Available on: Total Fantasy EP

Hallowe’en has come early. Deadboy opens up the gates of his new label Total Fantasy to release a 4-headed EP from unknowns Bøne Squad, the results both spooky (haunting) and Spooky (grimey).

The eponymous Bøne Squad is a veritable tour de force of UK (and one JA) genre reference, but shows an obvious familiarity with the styles beyond that of eager-to-please fanboys. Instead, the group come across like watchful outside observers of the last ten years of British dance music. Each track is a brief reinterpretation, none surpassing 4 minutes, but feel much longer, structures and execution as tight as their influences.

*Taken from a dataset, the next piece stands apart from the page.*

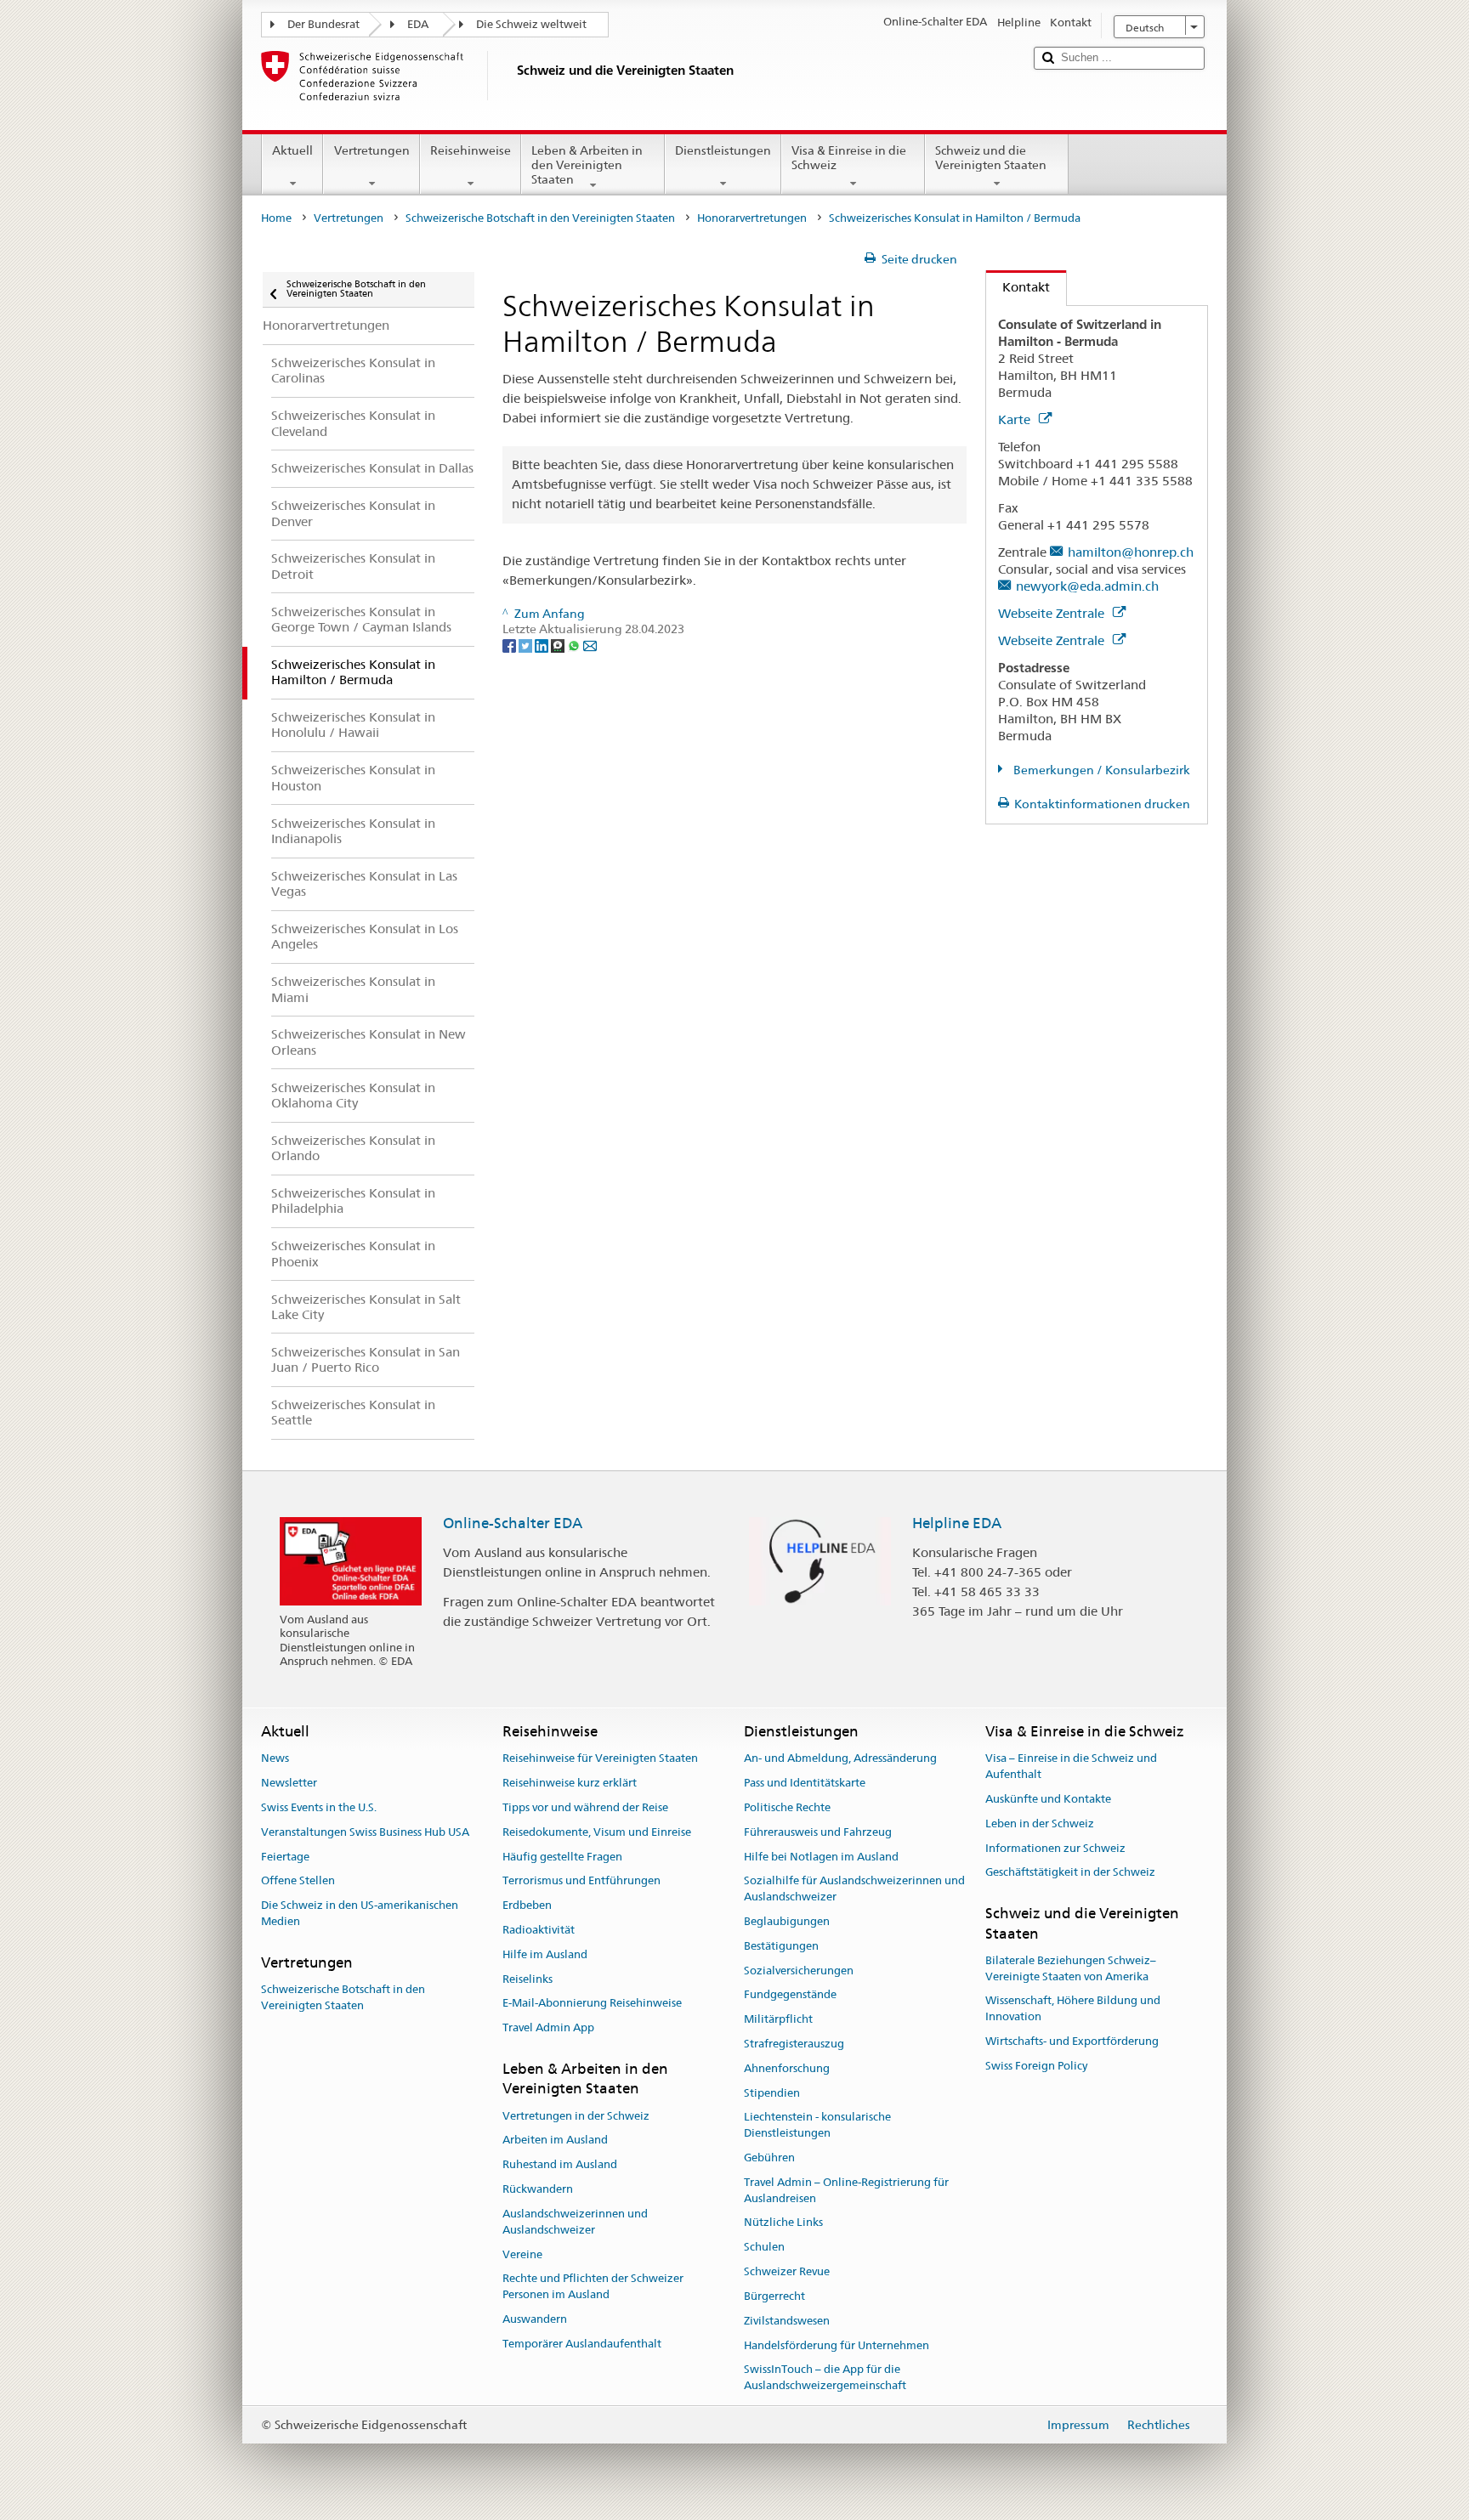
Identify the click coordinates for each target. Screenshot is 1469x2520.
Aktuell (292, 150)
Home (276, 218)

To get a minor grumble out of the way, the decision to feature overt styles – two tracks of grime, one of hardcore and one of dancehall – does seem a little prescribed, and especially so when packed with familiar references. Bashment ‘hey’s, Eski clicks and claps, gunshots, squarewave jungle sirens and dub lasers all feature in the record’s dense sample salvos. However, in context, it all becomes simple, dirty fun, because the crew have another trick up their sleeve

Much like Deadboy’s own inspired Hallowe’en mixes, Bøne Squad have a brilliant understanding of vintage horror score orchestration by the likes of John Carpenter and others. The whole EP is therefore coloured dark and menacing through the use of creepy, billowing synthesizer lines of a similar style, plenty of cavernous reverb and delay only enhancing the effect.

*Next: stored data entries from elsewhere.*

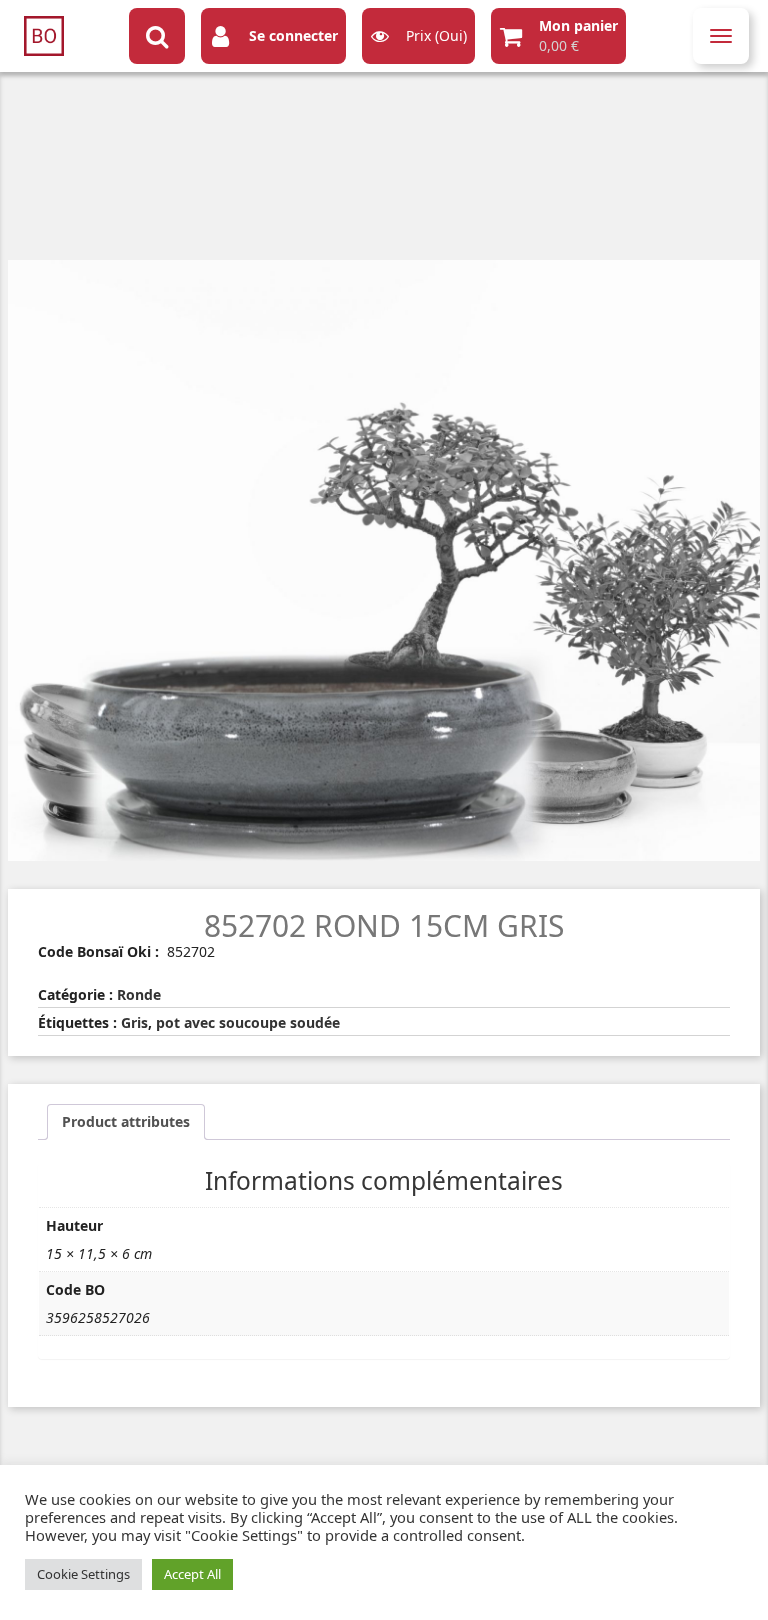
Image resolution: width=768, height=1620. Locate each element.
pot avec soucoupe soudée (248, 1022)
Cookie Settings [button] (83, 1574)
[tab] (126, 1122)
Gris (134, 1022)
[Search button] (157, 36)
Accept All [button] (192, 1574)
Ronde (139, 994)
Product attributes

The crew then pair these with less obvious instrumentation that matches the drama. ‘Skål & Bønes’ may be grime, but its melody is shrill bottle-blowing with a Girl Unit-like crystalline countermelody. Ominous, detuned synth harmony and keyboard flute wrap around ‘Valkyrie’’s filtered jungle breaks. Funereal dubstep organ bass, death knell bell and vampire strings trail ‘Vvinter’’s Wiley-cello riff. ‘Danskhall’ has memories of jungle in its bongos, wind whipping around heartbeat kick-filtering, plus Shockout-like pitched-down shouts from a soundsystem MC.

With the cover art in mind, it all makes complete sense; tapping into a doomy atmosphere and visual aesthetic that aligns itself with Scandinavian black metal, Bøne Squad have picked up on a complimentary palette of sounds to established club music and taken the whole lot off somewhere far weirder. It will be interesting to hear these pop up in DJs’ sets, and where the crew will take their sound next. As there is plenty of imagination and potential to push this sound further into the original territory it’s exploring, I hope that the horror wins out.

Until then, Bøne Squad is impeccably produced and well-realised, having all the energy of a Butterz production, but with a decent splattering of schlock too.